======== Supplied material ========
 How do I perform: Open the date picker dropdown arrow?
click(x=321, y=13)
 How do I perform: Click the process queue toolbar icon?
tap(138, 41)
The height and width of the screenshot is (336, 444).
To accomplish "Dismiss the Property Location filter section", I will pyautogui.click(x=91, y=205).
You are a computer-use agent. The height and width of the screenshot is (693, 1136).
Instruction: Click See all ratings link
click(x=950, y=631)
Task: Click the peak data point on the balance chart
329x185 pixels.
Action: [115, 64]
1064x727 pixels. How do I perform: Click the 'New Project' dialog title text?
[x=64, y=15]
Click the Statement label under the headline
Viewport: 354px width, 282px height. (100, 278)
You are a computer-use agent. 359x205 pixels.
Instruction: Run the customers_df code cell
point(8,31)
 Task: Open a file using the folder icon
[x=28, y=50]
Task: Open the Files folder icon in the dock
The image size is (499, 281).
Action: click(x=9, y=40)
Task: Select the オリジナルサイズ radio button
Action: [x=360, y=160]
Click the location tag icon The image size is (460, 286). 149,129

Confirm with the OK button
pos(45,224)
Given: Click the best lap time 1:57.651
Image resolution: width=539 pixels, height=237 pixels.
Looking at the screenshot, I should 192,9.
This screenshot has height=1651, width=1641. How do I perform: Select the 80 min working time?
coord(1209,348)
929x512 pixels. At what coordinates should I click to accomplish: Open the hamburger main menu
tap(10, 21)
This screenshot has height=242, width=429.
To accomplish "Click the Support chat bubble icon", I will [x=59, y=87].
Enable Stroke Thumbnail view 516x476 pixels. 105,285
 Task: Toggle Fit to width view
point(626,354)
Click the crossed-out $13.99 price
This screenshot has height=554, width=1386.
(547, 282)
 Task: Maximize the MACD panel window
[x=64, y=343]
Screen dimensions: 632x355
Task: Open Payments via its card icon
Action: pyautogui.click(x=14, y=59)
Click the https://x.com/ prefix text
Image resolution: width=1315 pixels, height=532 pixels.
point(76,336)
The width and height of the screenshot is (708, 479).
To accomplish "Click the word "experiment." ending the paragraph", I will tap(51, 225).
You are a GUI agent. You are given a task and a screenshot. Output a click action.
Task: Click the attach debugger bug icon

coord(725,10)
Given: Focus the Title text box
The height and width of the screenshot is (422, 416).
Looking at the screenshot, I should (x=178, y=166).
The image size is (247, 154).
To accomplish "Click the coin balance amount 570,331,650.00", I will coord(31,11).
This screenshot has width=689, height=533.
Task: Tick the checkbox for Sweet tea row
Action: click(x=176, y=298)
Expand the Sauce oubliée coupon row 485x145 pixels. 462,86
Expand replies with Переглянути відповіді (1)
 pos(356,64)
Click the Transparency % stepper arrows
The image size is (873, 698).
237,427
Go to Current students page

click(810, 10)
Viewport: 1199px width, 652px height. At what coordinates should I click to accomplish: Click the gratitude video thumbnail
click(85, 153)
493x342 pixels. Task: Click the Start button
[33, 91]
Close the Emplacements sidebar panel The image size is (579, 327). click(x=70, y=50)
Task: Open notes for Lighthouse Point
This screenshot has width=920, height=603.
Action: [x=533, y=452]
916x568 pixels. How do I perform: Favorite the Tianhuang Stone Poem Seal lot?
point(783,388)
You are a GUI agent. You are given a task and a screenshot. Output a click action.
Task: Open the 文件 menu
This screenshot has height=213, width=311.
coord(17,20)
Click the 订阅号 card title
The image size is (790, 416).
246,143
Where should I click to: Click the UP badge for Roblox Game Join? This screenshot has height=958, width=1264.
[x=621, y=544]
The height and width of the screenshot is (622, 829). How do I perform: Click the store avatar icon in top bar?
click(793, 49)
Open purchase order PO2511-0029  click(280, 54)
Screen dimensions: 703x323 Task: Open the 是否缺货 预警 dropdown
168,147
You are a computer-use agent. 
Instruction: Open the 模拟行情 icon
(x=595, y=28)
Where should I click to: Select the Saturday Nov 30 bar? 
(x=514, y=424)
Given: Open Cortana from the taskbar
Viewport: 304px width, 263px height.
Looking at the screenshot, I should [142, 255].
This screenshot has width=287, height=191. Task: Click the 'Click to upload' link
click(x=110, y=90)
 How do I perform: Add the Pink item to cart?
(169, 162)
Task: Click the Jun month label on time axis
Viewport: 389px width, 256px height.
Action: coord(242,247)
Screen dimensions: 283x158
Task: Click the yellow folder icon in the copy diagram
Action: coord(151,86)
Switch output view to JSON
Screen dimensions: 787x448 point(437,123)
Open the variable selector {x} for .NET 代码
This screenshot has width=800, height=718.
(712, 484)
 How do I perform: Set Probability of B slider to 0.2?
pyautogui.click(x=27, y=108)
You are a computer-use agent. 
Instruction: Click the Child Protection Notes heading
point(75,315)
========
Exercise description
Only the data above, repeated exactly, should make up the reply.

Answer space
 How do I perform: Open the date picker dropdown arrow?
click(x=321, y=13)
 How do I perform: Click the process queue toolbar icon?
tap(138, 41)
The height and width of the screenshot is (336, 444).
To accomplish "Dismiss the Property Location filter section", I will pyautogui.click(x=91, y=205).
You are a computer-use agent. The height and width of the screenshot is (693, 1136).
Instruction: Click See all ratings link
click(x=950, y=631)
Task: Click the peak data point on the balance chart
329x185 pixels.
Action: [115, 64]
1064x727 pixels. How do I perform: Click the 'New Project' dialog title text?
[x=64, y=15]
Click the Statement label under the headline
Viewport: 354px width, 282px height. (100, 278)
You are a computer-use agent. 359x205 pixels.
Instruction: Run the customers_df code cell
point(8,31)
 Task: Open a file using the folder icon
[x=28, y=50]
Task: Open the Files folder icon in the dock
The image size is (499, 281).
Action: click(x=9, y=40)
Task: Select the オリジナルサイズ radio button
Action: [x=360, y=160]
Click the location tag icon The image size is (460, 286). 149,129

Confirm with the OK button
pos(45,224)
Given: Click the best lap time 1:57.651
Image resolution: width=539 pixels, height=237 pixels.
Looking at the screenshot, I should 192,9.
This screenshot has height=1651, width=1641. How do I perform: Select the 80 min working time?
coord(1209,348)
929x512 pixels. At what coordinates should I click to accomplish: Open the hamburger main menu
tap(10, 21)
This screenshot has height=242, width=429.
To accomplish "Click the Support chat bubble icon", I will [x=59, y=87].
Enable Stroke Thumbnail view 516x476 pixels. 105,285
 Task: Toggle Fit to width view
point(626,354)
Click the crossed-out $13.99 price
This screenshot has height=554, width=1386.
(547, 282)
 Task: Maximize the MACD panel window
[x=64, y=343]
Screen dimensions: 632x355
Task: Open Payments via its card icon
Action: pyautogui.click(x=14, y=59)
Click the https://x.com/ prefix text
Image resolution: width=1315 pixels, height=532 pixels.
point(76,336)
The width and height of the screenshot is (708, 479).
To accomplish "Click the word "experiment." ending the paragraph", I will tap(51, 225).
You are a GUI agent. You are given a task and a screenshot. Output a click action.
Task: Click the attach debugger bug icon

coord(725,10)
Given: Focus the Title text box
The height and width of the screenshot is (422, 416).
Looking at the screenshot, I should (x=178, y=166).
The image size is (247, 154).
To accomplish "Click the coin balance amount 570,331,650.00", I will coord(31,11).
This screenshot has width=689, height=533.
Task: Tick the checkbox for Sweet tea row
Action: click(x=176, y=298)
Expand the Sauce oubliée coupon row 485x145 pixels. 462,86
Expand replies with Переглянути відповіді (1)
 pos(356,64)
Click the Transparency % stepper arrows
The image size is (873, 698).
237,427
Go to Current students page

click(810, 10)
Viewport: 1199px width, 652px height. At what coordinates should I click to accomplish: Click the gratitude video thumbnail
click(85, 153)
493x342 pixels. Task: Click the Start button
[33, 91]
Close the Emplacements sidebar panel The image size is (579, 327). click(x=70, y=50)
Task: Open notes for Lighthouse Point
This screenshot has width=920, height=603.
Action: [x=533, y=452]
916x568 pixels. How do I perform: Favorite the Tianhuang Stone Poem Seal lot?
point(783,388)
You are a GUI agent. You are given a task and a screenshot. Output a click action.
Task: Open the 文件 menu
This screenshot has height=213, width=311.
coord(17,20)
Click the 订阅号 card title
The image size is (790, 416).
246,143
Where should I click to: Click the UP badge for Roblox Game Join? This screenshot has height=958, width=1264.
[x=621, y=544]
The height and width of the screenshot is (622, 829). How do I perform: Click the store avatar icon in top bar?
click(793, 49)
Open purchase order PO2511-0029  click(280, 54)
Screen dimensions: 703x323 Task: Open the 是否缺货 预警 dropdown
168,147
You are a computer-use agent. 
Instruction: Open the 模拟行情 icon
(x=595, y=28)
Where should I click to: Select the Saturday Nov 30 bar? 
(x=514, y=424)
Given: Open Cortana from the taskbar
Viewport: 304px width, 263px height.
Looking at the screenshot, I should [142, 255].
This screenshot has width=287, height=191. Task: Click the 'Click to upload' link
click(x=110, y=90)
 How do I perform: Add the Pink item to cart?
(169, 162)
Task: Click the Jun month label on time axis
Viewport: 389px width, 256px height.
Action: coord(242,247)
Screen dimensions: 283x158
Task: Click the yellow folder icon in the copy diagram
Action: coord(151,86)
Switch output view to JSON
Screen dimensions: 787x448 point(437,123)
Open the variable selector {x} for .NET 代码
This screenshot has width=800, height=718.
(712, 484)
 How do I perform: Set Probability of B slider to 0.2?
pyautogui.click(x=27, y=108)
You are a computer-use agent. 
Instruction: Click the Child Protection Notes heading
point(75,315)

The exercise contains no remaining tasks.